A LevelAQAEdexcelOCR

Friction

In the Forces section, we mentioned that friction was calculated by the equation $F \leq \textcolor{red}{\mu} R$, where $\textcolor{red}{\mu}$ is known as the coefficient of friction, which has no units. As a general rule of thumb, the rougher a surface is, the higher its coefficient of friction.

We also have the term limiting friction, when friction is at its maximum. This is shown when $F = \textcolor{red}{\mu} R$.
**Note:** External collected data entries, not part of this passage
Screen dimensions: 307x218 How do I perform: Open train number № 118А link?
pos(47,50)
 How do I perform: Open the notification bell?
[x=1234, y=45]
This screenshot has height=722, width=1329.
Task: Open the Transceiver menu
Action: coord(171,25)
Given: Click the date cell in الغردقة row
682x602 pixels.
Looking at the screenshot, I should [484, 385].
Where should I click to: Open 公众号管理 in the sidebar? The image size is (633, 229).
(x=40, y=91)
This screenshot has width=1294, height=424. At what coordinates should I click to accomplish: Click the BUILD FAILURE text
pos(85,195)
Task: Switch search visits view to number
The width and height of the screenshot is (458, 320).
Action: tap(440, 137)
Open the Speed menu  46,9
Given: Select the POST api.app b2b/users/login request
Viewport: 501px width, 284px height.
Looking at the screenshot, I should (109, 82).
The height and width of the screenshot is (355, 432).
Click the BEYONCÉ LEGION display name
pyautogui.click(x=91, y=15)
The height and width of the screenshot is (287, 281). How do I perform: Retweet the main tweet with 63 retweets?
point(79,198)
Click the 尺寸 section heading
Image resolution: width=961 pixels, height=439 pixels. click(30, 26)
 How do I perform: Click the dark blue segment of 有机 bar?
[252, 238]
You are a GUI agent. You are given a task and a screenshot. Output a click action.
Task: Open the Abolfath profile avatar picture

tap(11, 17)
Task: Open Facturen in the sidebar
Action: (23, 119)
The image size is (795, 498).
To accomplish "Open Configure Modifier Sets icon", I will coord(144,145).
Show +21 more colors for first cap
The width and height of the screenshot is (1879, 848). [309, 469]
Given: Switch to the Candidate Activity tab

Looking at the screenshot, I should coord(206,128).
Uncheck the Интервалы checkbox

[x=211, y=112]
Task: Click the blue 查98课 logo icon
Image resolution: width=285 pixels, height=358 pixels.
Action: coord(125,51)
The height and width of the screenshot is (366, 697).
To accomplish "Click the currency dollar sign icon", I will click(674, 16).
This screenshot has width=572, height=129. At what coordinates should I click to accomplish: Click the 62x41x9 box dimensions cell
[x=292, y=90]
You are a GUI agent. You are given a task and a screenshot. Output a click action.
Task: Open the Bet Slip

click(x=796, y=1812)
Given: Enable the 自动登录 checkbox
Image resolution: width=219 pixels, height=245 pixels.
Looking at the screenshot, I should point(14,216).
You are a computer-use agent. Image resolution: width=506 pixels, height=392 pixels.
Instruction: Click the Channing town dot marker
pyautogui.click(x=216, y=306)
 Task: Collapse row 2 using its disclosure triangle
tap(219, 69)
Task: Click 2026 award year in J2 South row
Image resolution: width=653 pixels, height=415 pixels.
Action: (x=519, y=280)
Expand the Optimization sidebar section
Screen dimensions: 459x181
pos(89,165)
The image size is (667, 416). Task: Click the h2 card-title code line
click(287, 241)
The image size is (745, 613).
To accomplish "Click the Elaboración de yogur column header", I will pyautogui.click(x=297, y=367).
Make sure you are happy with the following topics before continuing.

A LevelAQAEdexcelOCR

Fundamentals

Example: Here’s a box on a flat surface with two people pushing and pulling in the same direction.

Let’s now say that the weight of the box, $W$, is $100\text{ N}$, and that the friction is limiting (i.e. applying any more force in $T$ or Thrust will cause the box to accelerate). Say, also, that the friction $F$ is $50\text{ N}$.

Then we have the normal reaction force $R = 100\text{ N}$.

Since $F = \textcolor{red}{\mu} R$, the coefficient of friction, $\textcolor{red}{\mu} = \dfrac{50}{100} = 0.5$.

A LevelAQAEdexcelOCR

Note:

By definition, the coefficient of friction $\mu$ is such that $\textcolor{red}{\mu} \geq 0$. It is usually, but not always, less than $1$.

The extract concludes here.